Baca Juga :  Sengketa Pilpres Menggoyang Rupiah

Berbagai program diinisiasi untuk memberikan pilihan bagi mahasiswa, seperti proyek kemanusiaan, kewirausahaan, pertukaran pelajar, asistensi mengajar, studi independen, penelitian, hingga praktik kerja atau magang dan bela negara.

Melihat banyaknya benefit program ini, sudah pasti mahasiswa lama (mahasiswa angkatan sebelum MBKM) akan iri. Betapa tidak, dulu, bayangan akan dunia industri dan usaha saja sudah membuat mahasiswa bingungnya bukan main.

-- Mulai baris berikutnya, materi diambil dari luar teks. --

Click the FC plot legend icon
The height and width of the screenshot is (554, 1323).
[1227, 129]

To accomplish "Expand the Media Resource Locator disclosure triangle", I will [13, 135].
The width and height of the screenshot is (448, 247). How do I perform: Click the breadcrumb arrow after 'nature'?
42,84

Berbeda dengan mahasiswa angkatan sekarang yang memiliki kesempatan secara langsung untuk keluar dari bangku perkuliahan sejenak dan melihat, merasakan, melakukan secara langsung, teori-teori hanya bisa mereka pelajari di dalam kelas menjadi hal yang bisa direalisasikan secara nyata.

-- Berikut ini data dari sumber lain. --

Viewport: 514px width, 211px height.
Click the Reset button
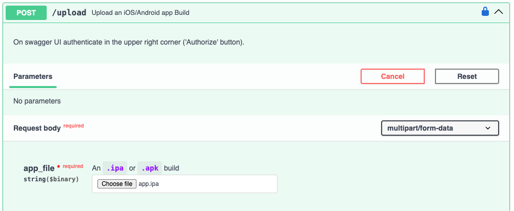click(467, 76)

MBKM memberikan peluang kepada mahasiswa untuk melangkah lebih jauh. Lebih dari sekadar pemenuhan SKS semata, program MBKM membuka mata mahasiswa mengenai apa yang harus dihadapi di dunia pekerjaan lebih awal.

Sebagai contoh, mahasiswa yang melaksanakan MBKM magang memiliki kesempatan yang lebih untuk mendapatkan pekerjaan dibandingkan mereka yang tidak menjalani magang. Dengan magang, selain merasakan atmosfer dunia industri secara langsung, juga menjadi kesempatan mahasiswa untuk unjuk kompetensi.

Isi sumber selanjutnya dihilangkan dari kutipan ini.